The Ferber family must hold the Israeli record for the length of time waiting to receive public housing – 23 years. But while the family has trouble paying the rent, the Construction and Housing Ministry is proud of new data showing a decline in waiting times to less than three years.
On March 8, 1993, Angela and Vladimir Ferber, new immigrants from the former Soviet Union, were recognized as being eligible for public housing. “We were happy the state was going to help us,” Angela Ferber recalls. Little did they know that two decades would pass and they would still be waiting.
According to the state comptroller’s 2015 report on public housing, only two families have been waiting for an apartment for more than 15 years, and the Ferbers are one.
In the more than two decades since they were first deemed eligible, they have had five children and had to move home 13 times. Every time the family expanded, the rent went up, they explain. And as the years went by, their health suffered: Angela and Vladimir both receive disability benefits and cannot work nowadays.
Today, the family lives in Ramat Gan, east of Tel Aviv, on the Ferbers’ disability benefits, which amount to a total of 5,500 ($1,416) shekels a month. They receive rent assistance of 3,000 shekels a month from the Housing Ministry, while their rent comes to 4,500 shekels a month. They have trouble making up the difference and have accrued debts of 100,000 shekels.
But the figures the Construction and Housing Ministry showed Haaretz say that the wait for public housing in the center of the country has been reduced from four years in 2014 to only 2.8 years now. A senior ministry official told Haaretz yesterday, “People only wait a few years. It must be said that there are still people waiting six or seven years. A few are waiting 14 years.”

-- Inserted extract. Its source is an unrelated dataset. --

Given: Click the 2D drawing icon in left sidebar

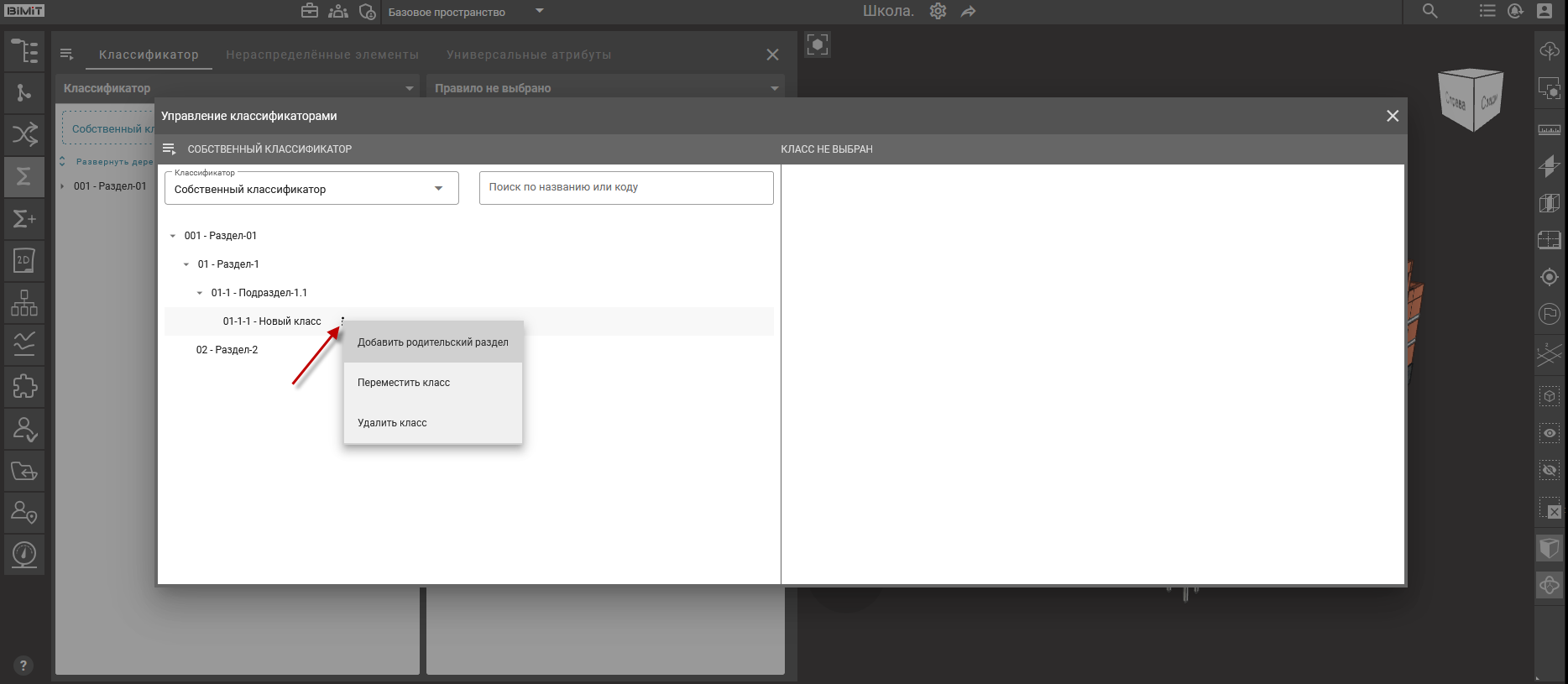Looking at the screenshot, I should 24,260.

The official said he had trouble believing the Ferbers’ case and would look into it.
In any event, the shorter waiting time has not helped the Ferbers. In 2012, the ministry informed them: “You are now in first place for a four-room apartment. When an apartment becomes available, you will be the first to receive it.”
Four years on, the family has not been offered any apartment. And for reasons that are unclear, they have now slipped to third in line.
The ministry says the Ferbers have only been on the waiting list since 2012, when their case was transferred from the Immigrant Absorption Ministry. In other words, as far as the Housing Ministry is concerned, they have only been waiting for four years – this despite the fact that the eligibility document the Ferbers received from the ministry in January clearly states that they had been eligible for 22 years.
There are currently about 30,000 people awaiting public housing, on two different lists: one belongs to the Immigrant Absorption Ministry, with 27,000 families; the other to the Construction and Housing Ministry, with 2,644 families. The move from one list to another and lack of coordination between the ministries is apparently the reason why the Ferbers have yet to receive an apartment.
“This throwing of people who have been waiting for so many years from one list to another is ridiculous,” says public-housing activist Rikki Ben Lulu, of the Forum for Public Housing. “It doesn’t matter what ministry a person waits under; he waits for the state to grant him a house. What, if they’re not considered new immigrants, then they wait as veteran Israelis and that’s something else?”
Since the beginning of Construction and Housing Minister Yoav Galant’s term, 745 apartments have been purchased – for the first time in about 18 months – after years of massive reduction in the amount of public housing. There are about 60,000 public housing apartments today, down from 120,000 in the 1990s. The ministry has invested more than a billion shekels in purchasing apartments and renovating them, and has moved people into 600 apartments that were standing empty in outlying parts of the country.
According to the senior ministry official, the ministry needs about 1.5 billion shekels a year to continue growing the reservoir of public housing. “To end the wait, the state has to invest a great deal of money every year,” he says. “What we had for this year has been completely used up.”